Align your feet along the line, and square your hips parallel to the target line. Bend forward from the hips, knees ready with your feet apart. Straighten your back, and reach for the ball.
Start with a short game, like a chip or putter shot, anything close to the green. Your hands should be on the grip with your thumbs pointing straight down the club. Get your feet positioned parallel to the target line. Always remember that parallel is your default stance in golf.
When holding on to the shaft, your arms and club should visually form the letter Y at rest. When you make the backswing, it should look like the letter L. Same goes for the forward swing.
Try swinging back and forth a couple of times, finding the Y and L positions that you’re comfortable with. Practice by doing a couple of swings without the ball until your hands, arms, and shoulders have adjusted to the weight of the club and your swing feels smooth or at least not too awkward.
With a straight arm and the shaft positioned in a 90-degree angle, if you are right-handed, you want to start your initial golf swing takeaway from the ball into your backswing by putting your weight on your right leg with your stomach facing front. When you get to the forward swing, transfer your weight to your left leg for the finish.
Practice swinging back and forth and moving your weight left to right a few more times before doing it with the ball. Weight shifting is important to get you the power you need for your swing, especially when you start playing long courses.
Practice playing with each club that you have so you’ll start building muscle memory for them in terms of weight, how they feel on your arms, shoulders, and legs when you take a swing. Start with clubs that are easier to hit, like the 9-iron driver. Skip the 5-iron for later when you’ve got a good feel of the easier ones.

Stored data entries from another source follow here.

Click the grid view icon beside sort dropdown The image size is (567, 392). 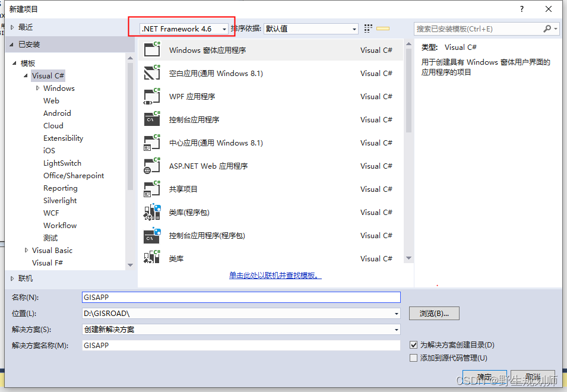coord(367,28)
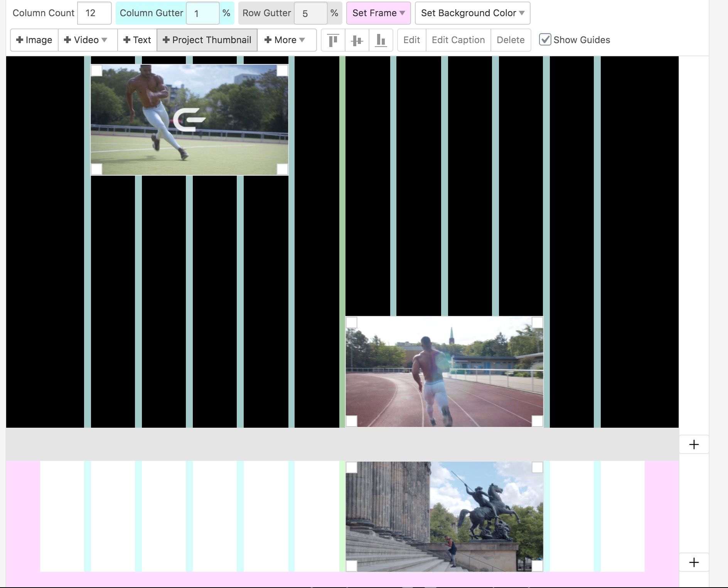The image size is (728, 588).
Task: Uncheck the Show Guides checkbox
Action: pos(545,40)

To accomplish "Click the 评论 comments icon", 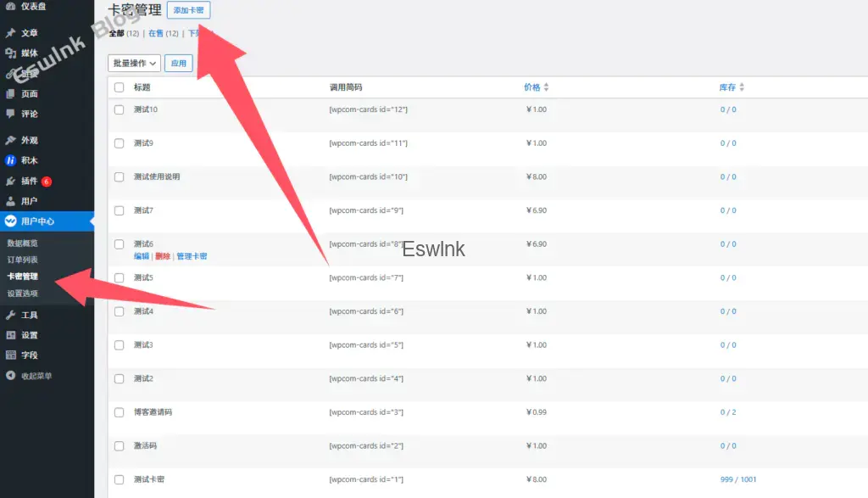I will click(x=10, y=114).
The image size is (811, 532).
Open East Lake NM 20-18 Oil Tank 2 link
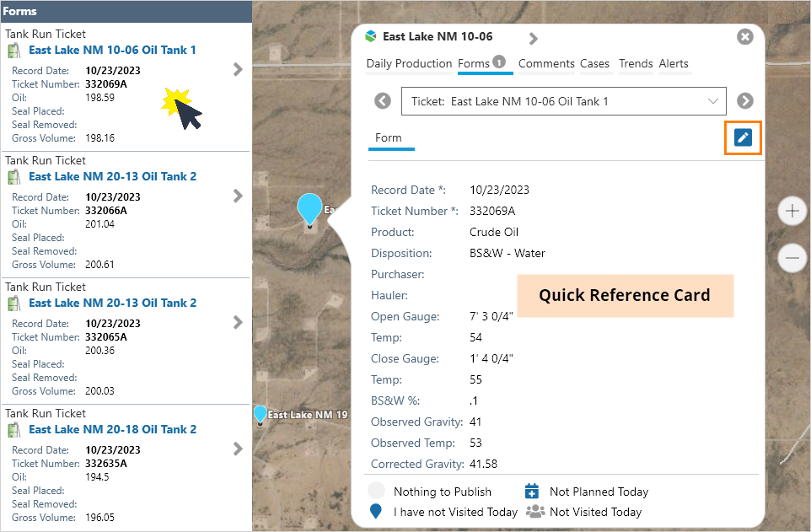click(112, 430)
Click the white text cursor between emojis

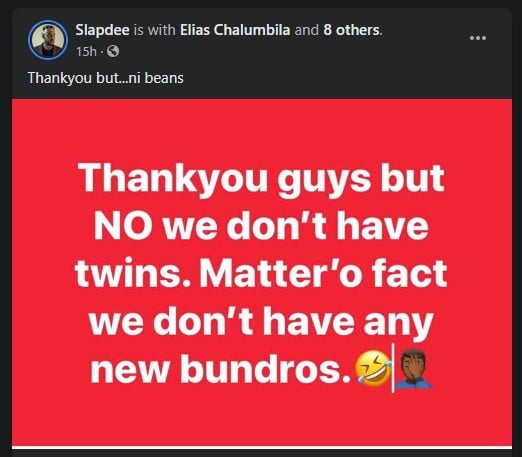click(393, 368)
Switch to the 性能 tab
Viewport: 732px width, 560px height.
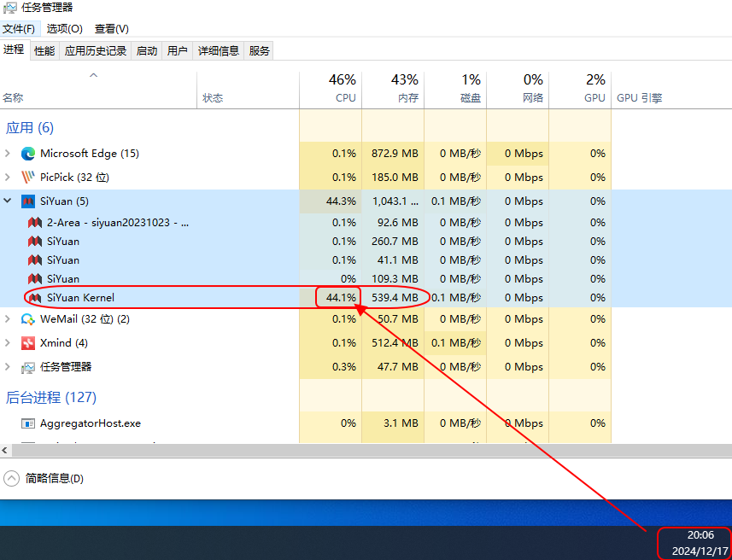(44, 51)
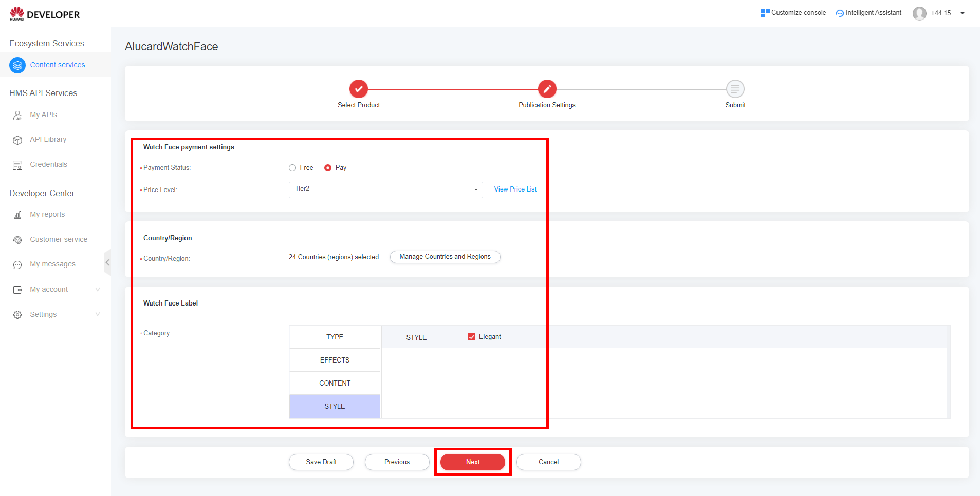980x496 pixels.
Task: Click the Customer service headset icon
Action: tap(17, 240)
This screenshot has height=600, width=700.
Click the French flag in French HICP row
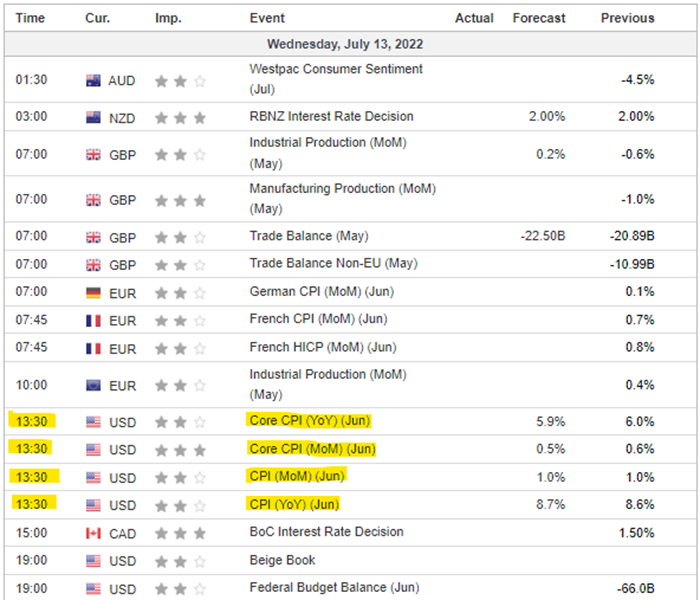coord(94,348)
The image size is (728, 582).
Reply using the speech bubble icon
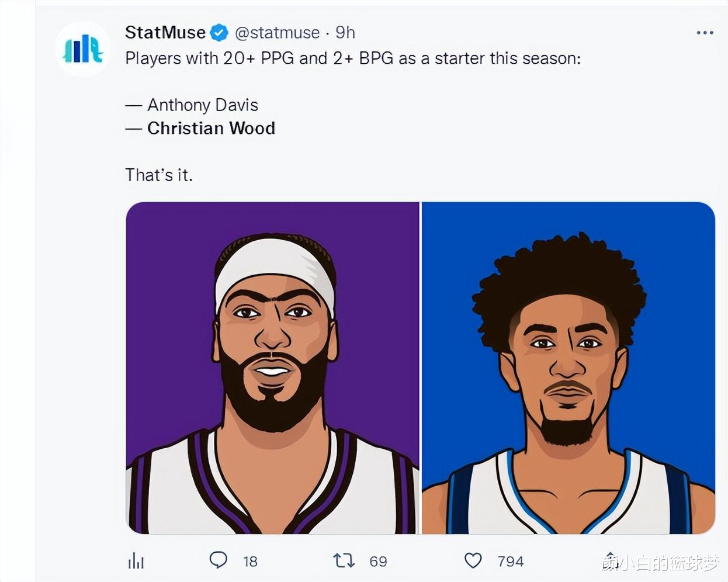219,560
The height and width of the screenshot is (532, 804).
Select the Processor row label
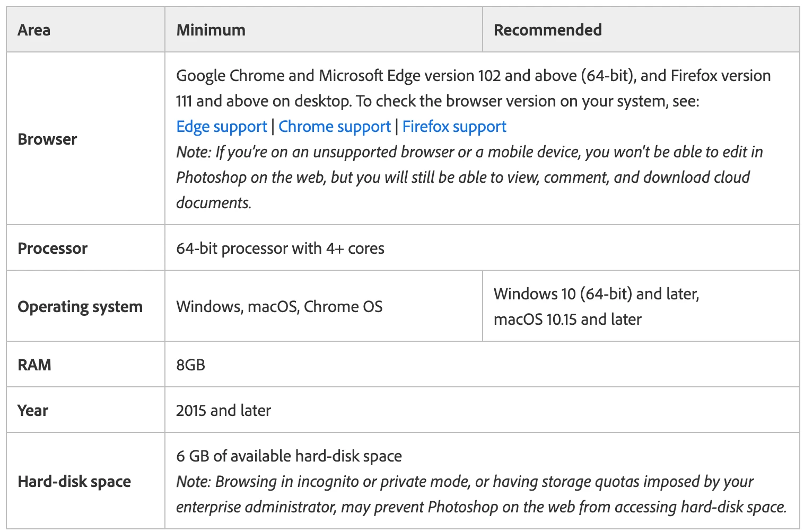point(53,249)
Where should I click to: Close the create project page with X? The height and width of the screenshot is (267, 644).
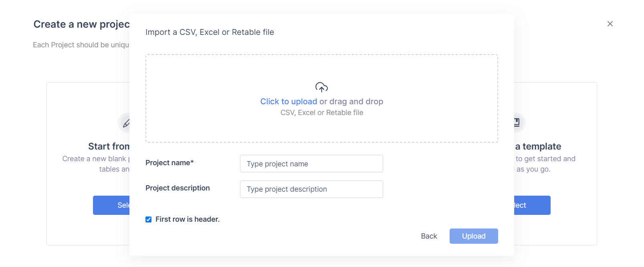pos(610,24)
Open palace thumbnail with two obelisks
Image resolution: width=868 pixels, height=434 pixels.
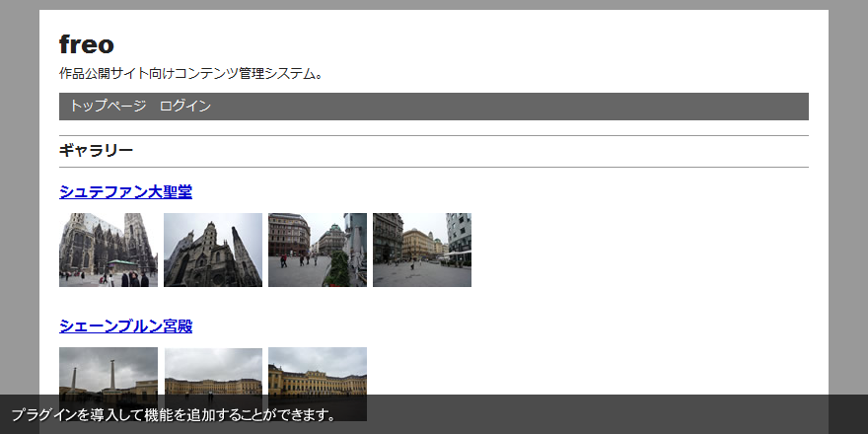point(109,370)
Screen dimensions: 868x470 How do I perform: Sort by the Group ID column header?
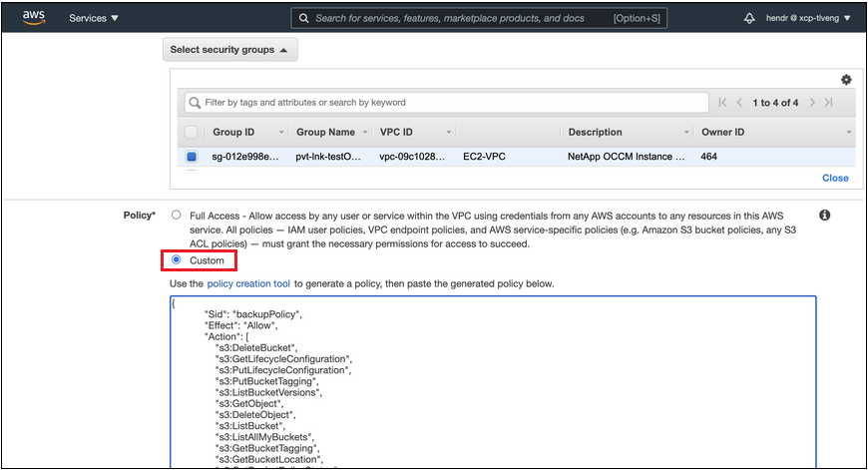(233, 132)
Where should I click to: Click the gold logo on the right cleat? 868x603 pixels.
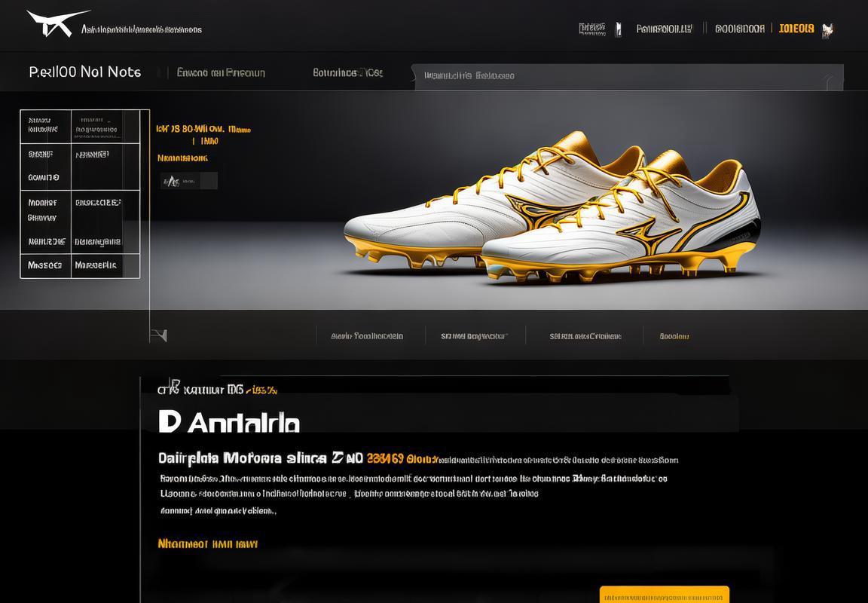click(648, 237)
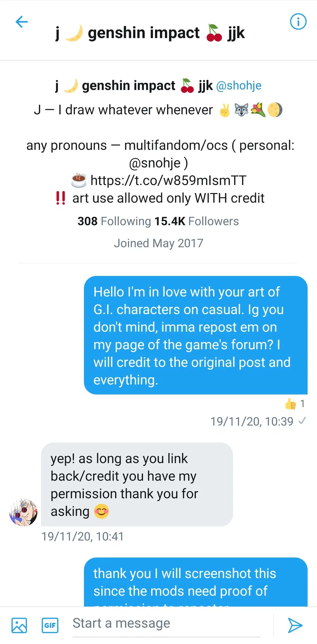Open the t.co link in bio

(x=168, y=180)
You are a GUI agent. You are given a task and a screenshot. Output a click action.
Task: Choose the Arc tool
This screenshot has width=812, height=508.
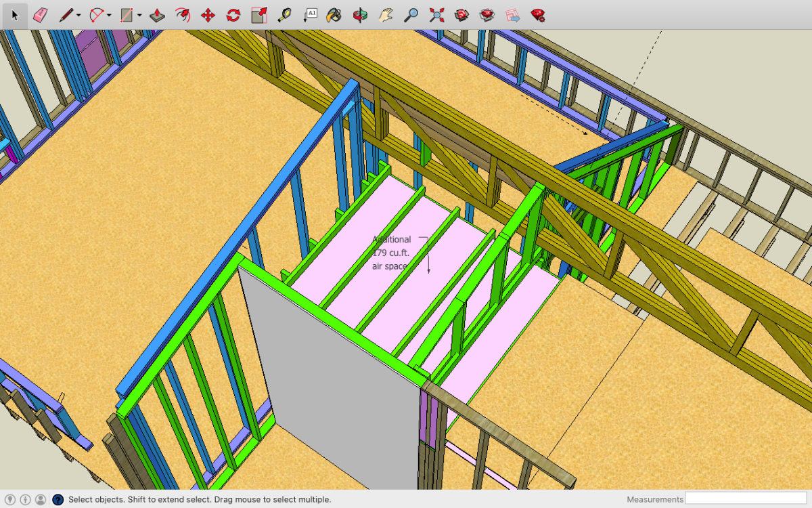point(97,15)
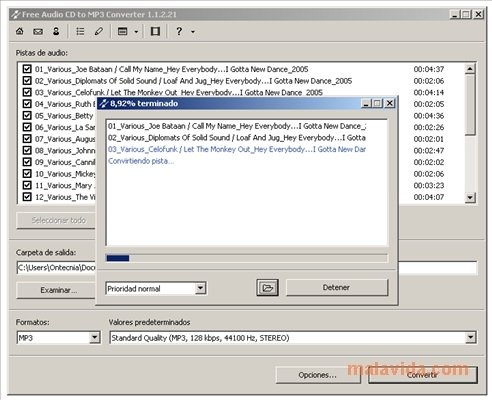Image resolution: width=492 pixels, height=400 pixels.
Task: Uncheck track 01 Joe Bataan checkbox
Action: pyautogui.click(x=27, y=69)
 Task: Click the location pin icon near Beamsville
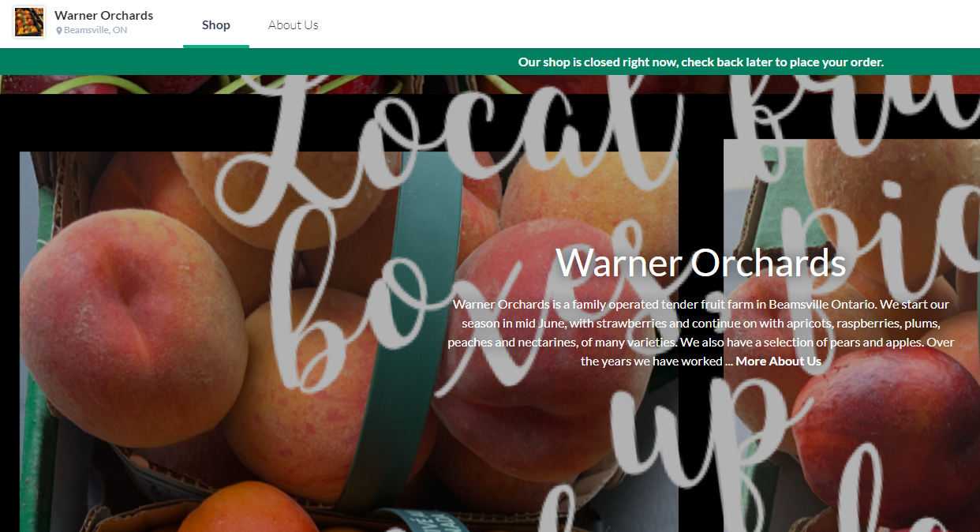[59, 31]
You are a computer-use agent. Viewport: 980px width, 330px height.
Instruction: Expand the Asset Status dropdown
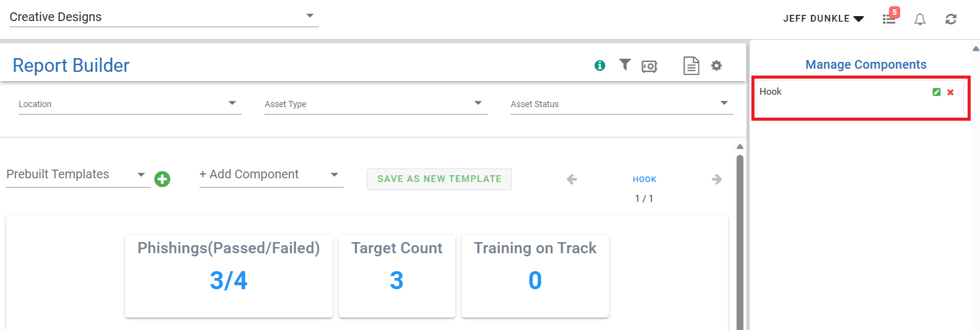pos(621,104)
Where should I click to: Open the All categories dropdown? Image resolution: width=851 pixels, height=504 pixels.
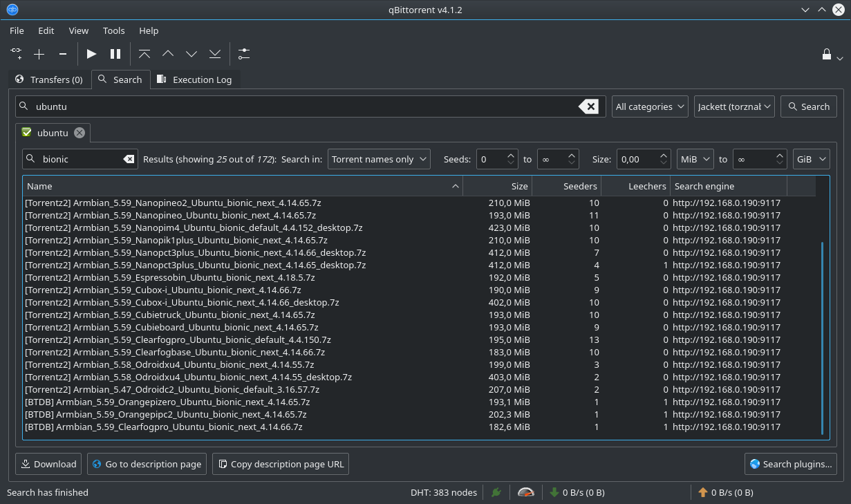pos(649,106)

Make sure you finish with a balanced swing. It will get easier and feel more natural the more you practice swings. For good measure, you can put on an elastic sports tape before getting on the course to reduce feeling any kind of soreness when you get home.
Playing the Game
When you’ve locked down your grip, stance, and swing, then you’re just about ready to take your first hit. If you’ve already done that, then you’re ready to learn about scoring and playing the game.
Start on a short par, a three-course hole for your first few games. It’s not as restricting as the other pars are, and you get to enjoy the view of the course and the company you’re playing with since the longest hole is roughly 150 yards away. Sort out with your fellow players who gets to hit the ball first. But if it’s your first time, best to offer that chance to the other players.
When scoring, keep in mind that you have to count one stroke for every time you hit the ball. Each player will have his or her own tee box to play from (red, blue, or white). If your ball lands on a bunker or in a hazard spot, you can drop another ball near it and receive a one-stroke penalty.
Remember that there may be a couple of players behind you. Try to play at a good pace. Choose the right club, walk toward the ball, and maintain a proper stance.
With your eyes on the target, take the time to focus only on the ball and visualize your shot. Take one or two practice swings first without making contact with the back. When you’re confident enough, steady your position, breathe in, take a swing, and let it rip.
A Few More Things to Remember
The lessons you learn from the moment you started playing the sport are the same lessons you’ll be facing as you become a better player. The great thing about golf is that it doesn’t change. It remains constant from the first day until the last day you play it.
At some point, you’ll have to say goodbye to the other sports you used to play once you’ve reached your thirties. The physical aspect and training required in other sports are simply not as sustainable as you grow older. You just can’t play basketball or soccer forever.
But not golf.
Golf is timeless in that sense.
There’s some comfort in knowing that it never has to end.